Hellur there, Robbie K is back again and if you haven’t guessed my next review is on the latest Tyler Perry “masterpiece”. Madea, and all her loveable qualities, has been making audiences laugh for almost twenty years. Although many of her movies are essentially double dipped versions with a slight twist, the crossdressing writer continues to get people to flood into theaters almost every year. So, let’s see if the mad woman can conquer a Halloween themed movie, shall we?

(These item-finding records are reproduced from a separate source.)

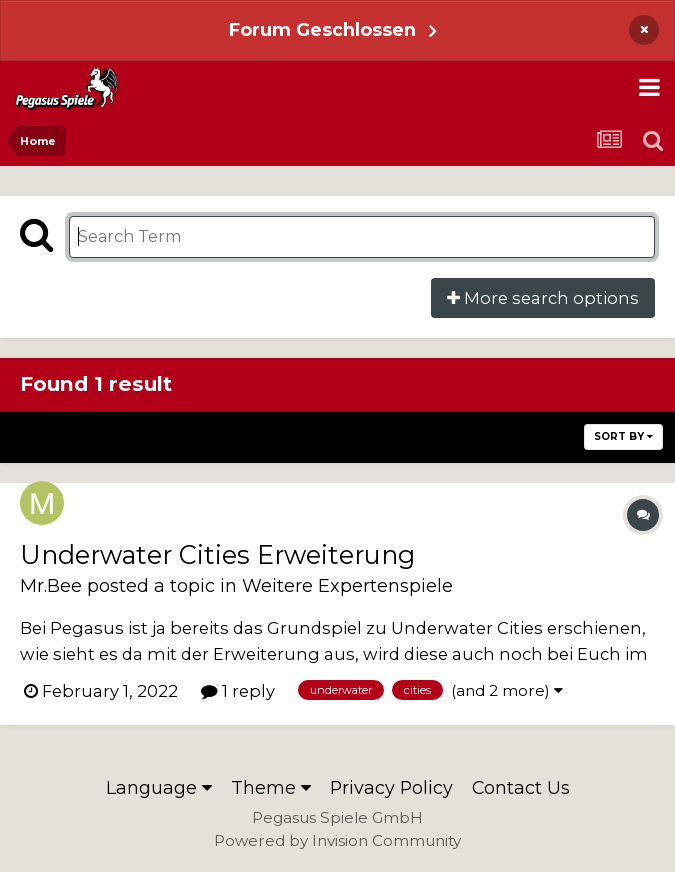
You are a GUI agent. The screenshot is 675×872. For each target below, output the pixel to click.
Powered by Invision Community (337, 840)
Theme (271, 787)
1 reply (238, 691)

- Madea smacking on young kids
- Some clever jokes and timing
- A change in setting…sort of
I’ll come out and say that I’m not a die-hard fan of the series like others, but I’d also be lying if I said I didn’t enjoy her brand of justice. Madea’s Halloween has plenty of moments where juvenile, annoying teenage characters meet her wrath. Smacks in the back of the head, fists flying into rubber noses, and intense threats are just some of the tactics the old woman uses to scare the daylights out the brats. It’s silly fun that will keep many laughing most of the movie, but Perry sneaks a few morals into the mix to give some of the scenes a point. Older generations will surely enjoy seeing the immature generation get some sense beaten into them.
And when Madea isn’t laying the smack down, she also manages to get some clever jokes into the mix. Amidst the mindless ramblings that come out of our characters 90% of the time, Madea gets a few good lines in to maximize the laughs. Often this is in the form on an insult or a rebuttal to an accusation, but Perry has some witty moments that had me riling. Her brother Joe had me laughing even more, primarily due to his well-timed confession though I wish he could have a cleaner mouth at times. Ms. Hattie and Aunt Bam also contribute some of the laughs, rounding out the comedy to appeal to as many people as possible.
Finally, it was nice to see Madea leave her home for…somebody else’s home. Madea’s Halloween hasn’t moved too far from her hood, but it integrated a new theme into the setting to freshen things up. The spoof on killer clowns, the integration of a frat house, and putting some ghost themed tricks into the mix finally broke the mold on the family drama that every other installment has. Halloween trades the tearful, preachy character moments for more laughs, giving it a more positive energy that doesn’t make you want to take a nap. This new approach will be refreshing for most and may be the new formula to Madea’s success.
- Annoying characters and antics
- Rambling gets old
Tyler Perry certainly knows how to develop annoying character, and Madea’s Halloween does not get an exception. As mentioned earlier, the teenagers are annoying representations of today’s youth, portrayed as being obsessed with booze, sex, and back talking parents. The main girl Tiffany takes lead in this category. Her extreme rebellious attitude leads to over dramatic and overacted antics that rubbed my nerves raw. The rest of the cohort doesn’t fare much better, with the exception of one, that serve little more than becoming fodder for Madea and having audience members say “Oh no she didn’t!” And I’ll get bashed for this, but Ms. Hattie was too much for me in this movie. In her past appearances, the small woman’s high pitched voice was timed well to be fun and funny, but she was too much for me in this film. Her antics were too overdone and her voice just rubbed me the wrong way. If you like her though, then good news, she’s in this movie a lot.
Something else that started rubbing me the wrong way was the rambling. Madea and company have many moments where all they do is gab, usually involving three to four people talking incoherently about drugs, sex, stupidity, drugs, sex, stupidity, police, crime, and stupidity. Then Madea comes in and shares her experience and the rambling starts again. Yes this is Madea and it has come to be expected, but usually there are some other things to break it up. Not the case in this film and the lack of balance quickly led to the ramblings getting stale and losing its comedic edge for me, though this wasn’t the case for a lot of the audience.
As for the editing, it is greatly skewed in this movie and quite poor to be honest. At least three times the movie was just extended sequences of rambling that did little for me other than add forty-five extra minutes to the movie, though it did have others laughing their heads off. Even more disappointing is that the Halloween theme is kind of lost to Madea’s rambling and so much potential for jokes is lost to the old hat antics, which is just so sad. But with how much fun most will have with this movie, I don’t think this will be an issue to most.
Madeas Halloween is surprisingly fun and refreshing compared to her other works. It’s filled with her characteristic rambling, corny insults, and the same types of jokes that have been played for years. Unfortunately for this reviewer, the Halloween potential was lost to annoying characters and rambling, which only extended the run time for me. While this is certain to win top box office this weekend, this reviewer thinks this movie is best left to TBS/TNT showings.